■ Problem requirements:
Starting at the line containing "Remove Pressure option via its X icon" and ending with the line containing "Open the Настройки", write those lines out again, replacing "dropdown" with "menu" and leaving everything else as it is.

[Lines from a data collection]
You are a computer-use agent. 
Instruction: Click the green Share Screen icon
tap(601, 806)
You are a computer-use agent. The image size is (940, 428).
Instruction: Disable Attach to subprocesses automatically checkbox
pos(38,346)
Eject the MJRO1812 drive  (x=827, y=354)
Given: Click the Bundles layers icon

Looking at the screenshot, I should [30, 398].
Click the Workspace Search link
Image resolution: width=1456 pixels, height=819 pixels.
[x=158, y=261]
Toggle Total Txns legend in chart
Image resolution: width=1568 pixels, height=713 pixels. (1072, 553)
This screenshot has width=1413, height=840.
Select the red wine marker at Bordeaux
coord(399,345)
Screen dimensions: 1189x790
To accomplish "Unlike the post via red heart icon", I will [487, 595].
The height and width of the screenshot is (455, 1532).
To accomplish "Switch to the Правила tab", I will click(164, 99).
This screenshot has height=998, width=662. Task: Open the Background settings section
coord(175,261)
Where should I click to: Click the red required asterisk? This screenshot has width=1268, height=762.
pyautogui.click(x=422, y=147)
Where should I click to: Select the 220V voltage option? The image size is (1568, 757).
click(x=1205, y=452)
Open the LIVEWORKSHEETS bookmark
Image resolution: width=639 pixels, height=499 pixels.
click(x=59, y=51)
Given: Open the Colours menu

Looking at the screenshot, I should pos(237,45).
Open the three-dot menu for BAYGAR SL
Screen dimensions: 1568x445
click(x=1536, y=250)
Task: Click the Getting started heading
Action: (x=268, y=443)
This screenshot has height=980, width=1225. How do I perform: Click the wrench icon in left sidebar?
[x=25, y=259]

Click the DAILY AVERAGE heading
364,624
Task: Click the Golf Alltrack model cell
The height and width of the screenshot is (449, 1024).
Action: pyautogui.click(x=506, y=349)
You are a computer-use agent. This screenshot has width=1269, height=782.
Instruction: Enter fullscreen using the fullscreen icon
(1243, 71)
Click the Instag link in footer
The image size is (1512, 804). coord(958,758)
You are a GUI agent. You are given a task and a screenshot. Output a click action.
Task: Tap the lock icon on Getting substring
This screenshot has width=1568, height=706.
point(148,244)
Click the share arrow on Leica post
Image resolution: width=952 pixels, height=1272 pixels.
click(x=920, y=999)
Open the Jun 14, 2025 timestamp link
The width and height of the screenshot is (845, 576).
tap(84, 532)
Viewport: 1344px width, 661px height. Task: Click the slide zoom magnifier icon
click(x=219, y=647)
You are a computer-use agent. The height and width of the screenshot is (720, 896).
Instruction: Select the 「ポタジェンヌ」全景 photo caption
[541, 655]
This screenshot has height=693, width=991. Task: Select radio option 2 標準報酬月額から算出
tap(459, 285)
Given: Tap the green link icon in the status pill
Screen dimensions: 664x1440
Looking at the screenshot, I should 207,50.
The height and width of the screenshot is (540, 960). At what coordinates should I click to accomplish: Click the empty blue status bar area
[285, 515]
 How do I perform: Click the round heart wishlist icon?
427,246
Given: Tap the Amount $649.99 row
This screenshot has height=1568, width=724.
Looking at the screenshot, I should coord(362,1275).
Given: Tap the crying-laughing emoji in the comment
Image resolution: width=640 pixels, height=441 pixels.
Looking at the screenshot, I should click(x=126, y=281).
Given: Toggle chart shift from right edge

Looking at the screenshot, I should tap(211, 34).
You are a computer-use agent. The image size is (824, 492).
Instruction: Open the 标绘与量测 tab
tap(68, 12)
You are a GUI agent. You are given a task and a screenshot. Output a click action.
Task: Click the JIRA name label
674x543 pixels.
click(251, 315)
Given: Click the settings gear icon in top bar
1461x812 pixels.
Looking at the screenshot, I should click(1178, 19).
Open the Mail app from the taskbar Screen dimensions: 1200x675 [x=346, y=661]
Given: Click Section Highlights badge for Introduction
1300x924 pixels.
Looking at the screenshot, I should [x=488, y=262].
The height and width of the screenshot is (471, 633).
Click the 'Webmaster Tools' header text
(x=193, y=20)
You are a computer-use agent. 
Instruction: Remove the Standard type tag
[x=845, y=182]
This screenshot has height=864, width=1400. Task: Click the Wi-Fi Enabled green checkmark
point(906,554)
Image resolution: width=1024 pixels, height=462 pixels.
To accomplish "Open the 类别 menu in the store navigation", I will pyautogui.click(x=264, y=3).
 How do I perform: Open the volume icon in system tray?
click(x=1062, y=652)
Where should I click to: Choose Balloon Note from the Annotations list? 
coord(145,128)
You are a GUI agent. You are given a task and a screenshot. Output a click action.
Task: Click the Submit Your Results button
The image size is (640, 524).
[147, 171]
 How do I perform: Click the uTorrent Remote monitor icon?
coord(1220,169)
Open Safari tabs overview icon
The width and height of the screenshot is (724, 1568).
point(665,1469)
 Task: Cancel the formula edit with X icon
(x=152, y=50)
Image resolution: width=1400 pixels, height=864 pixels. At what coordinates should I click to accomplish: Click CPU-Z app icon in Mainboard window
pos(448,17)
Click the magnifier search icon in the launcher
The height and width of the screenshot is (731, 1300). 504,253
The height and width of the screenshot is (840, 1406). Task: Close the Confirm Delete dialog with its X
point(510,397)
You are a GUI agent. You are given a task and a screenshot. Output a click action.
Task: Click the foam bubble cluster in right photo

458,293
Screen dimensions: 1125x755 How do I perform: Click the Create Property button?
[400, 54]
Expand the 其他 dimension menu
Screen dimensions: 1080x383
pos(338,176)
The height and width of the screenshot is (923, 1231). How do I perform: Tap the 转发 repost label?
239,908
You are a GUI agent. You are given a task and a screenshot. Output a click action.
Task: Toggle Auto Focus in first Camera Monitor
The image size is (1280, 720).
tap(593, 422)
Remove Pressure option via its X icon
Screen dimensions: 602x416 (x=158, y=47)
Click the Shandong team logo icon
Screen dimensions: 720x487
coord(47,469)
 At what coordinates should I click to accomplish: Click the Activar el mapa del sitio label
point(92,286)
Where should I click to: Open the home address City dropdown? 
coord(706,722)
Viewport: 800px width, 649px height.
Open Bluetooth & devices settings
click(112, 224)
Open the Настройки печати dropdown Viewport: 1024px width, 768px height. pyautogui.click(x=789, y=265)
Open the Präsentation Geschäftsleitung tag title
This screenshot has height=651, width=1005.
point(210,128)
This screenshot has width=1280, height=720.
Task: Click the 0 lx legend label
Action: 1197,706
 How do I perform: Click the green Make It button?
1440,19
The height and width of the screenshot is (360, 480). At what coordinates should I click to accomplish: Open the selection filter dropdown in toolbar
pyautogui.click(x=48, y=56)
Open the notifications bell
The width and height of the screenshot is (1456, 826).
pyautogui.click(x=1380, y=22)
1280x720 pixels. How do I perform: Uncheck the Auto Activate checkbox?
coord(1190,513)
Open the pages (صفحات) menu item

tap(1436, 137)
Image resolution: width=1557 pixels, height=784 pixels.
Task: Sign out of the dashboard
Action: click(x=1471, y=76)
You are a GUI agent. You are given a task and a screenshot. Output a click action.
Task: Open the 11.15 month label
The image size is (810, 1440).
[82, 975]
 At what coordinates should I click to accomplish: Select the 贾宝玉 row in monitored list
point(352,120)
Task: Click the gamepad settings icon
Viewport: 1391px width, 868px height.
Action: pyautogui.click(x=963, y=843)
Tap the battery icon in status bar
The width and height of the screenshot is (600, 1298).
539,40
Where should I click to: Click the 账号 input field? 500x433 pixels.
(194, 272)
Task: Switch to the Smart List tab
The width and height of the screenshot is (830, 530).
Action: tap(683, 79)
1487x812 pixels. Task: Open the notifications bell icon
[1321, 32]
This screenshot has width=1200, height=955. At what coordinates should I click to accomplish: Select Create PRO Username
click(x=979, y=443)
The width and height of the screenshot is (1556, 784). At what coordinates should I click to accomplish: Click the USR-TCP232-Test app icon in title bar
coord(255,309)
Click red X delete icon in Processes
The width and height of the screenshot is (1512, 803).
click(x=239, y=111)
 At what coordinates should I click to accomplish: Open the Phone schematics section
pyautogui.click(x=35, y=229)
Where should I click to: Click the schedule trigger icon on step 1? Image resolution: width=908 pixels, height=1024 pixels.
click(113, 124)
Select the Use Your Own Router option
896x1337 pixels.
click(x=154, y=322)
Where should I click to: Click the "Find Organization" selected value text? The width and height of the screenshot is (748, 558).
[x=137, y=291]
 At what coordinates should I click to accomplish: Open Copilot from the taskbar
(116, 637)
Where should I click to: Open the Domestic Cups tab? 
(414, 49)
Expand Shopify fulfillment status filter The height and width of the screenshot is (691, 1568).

■ Correct response:
Remove Pressure option via its X icon
Screen dimensions: 602x416 (x=158, y=47)
Click the Shandong team logo icon
Screen dimensions: 720x487
coord(47,469)
 At what coordinates should I click to accomplish: Click the Activar el mapa del sitio label
point(92,286)
Where should I click to: Open the home address City menu? 
coord(706,722)
Viewport: 800px width, 649px height.
Open Bluetooth & devices settings
click(112, 224)
Open the Настройки печати menu Viewport: 1024px width, 768px height. pyautogui.click(x=789, y=265)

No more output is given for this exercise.